▸ **Work instructions**: Go through the lines below. Copy those with "computer".
Material provided section start
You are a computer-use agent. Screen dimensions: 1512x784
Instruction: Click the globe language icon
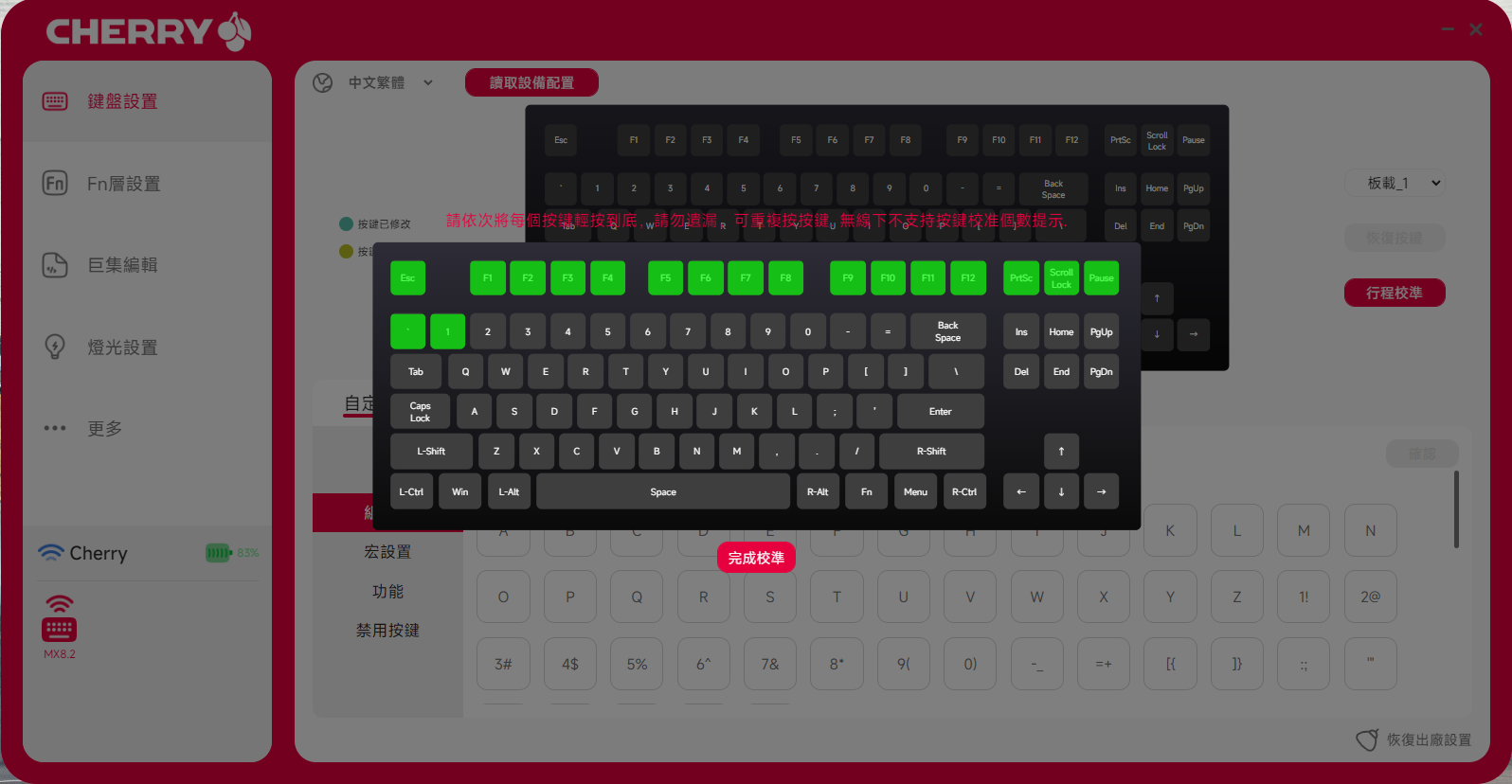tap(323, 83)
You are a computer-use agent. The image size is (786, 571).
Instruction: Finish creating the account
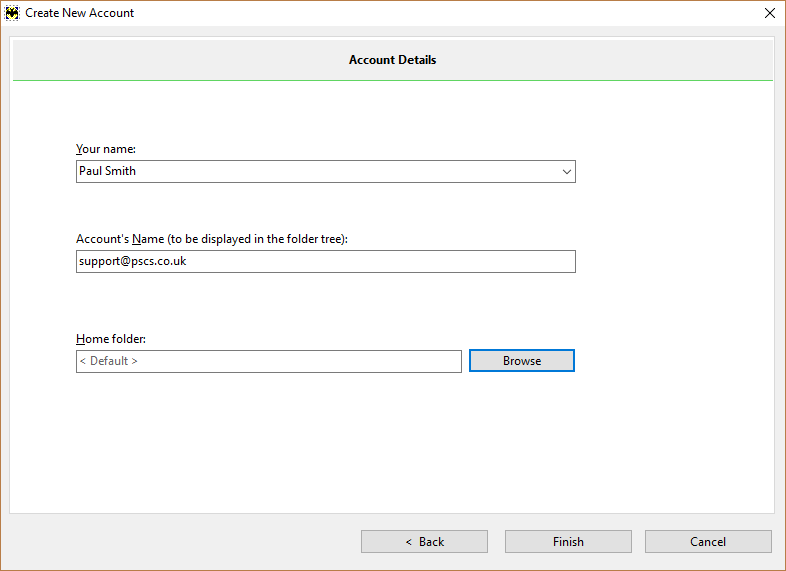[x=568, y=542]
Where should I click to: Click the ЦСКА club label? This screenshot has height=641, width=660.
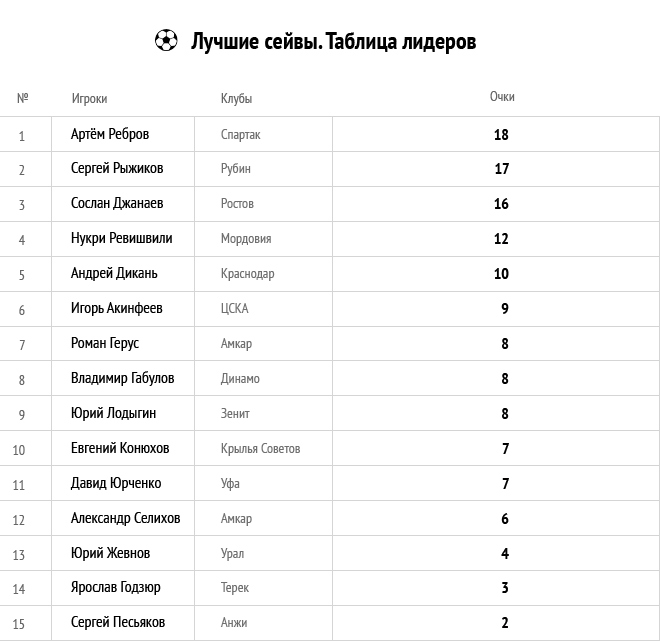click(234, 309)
Material provided section end
▸ **Answer box**:
You are a computer-use agent. Screen dimensions: 1512x784
You are a computer-use agent. The image size is (786, 571).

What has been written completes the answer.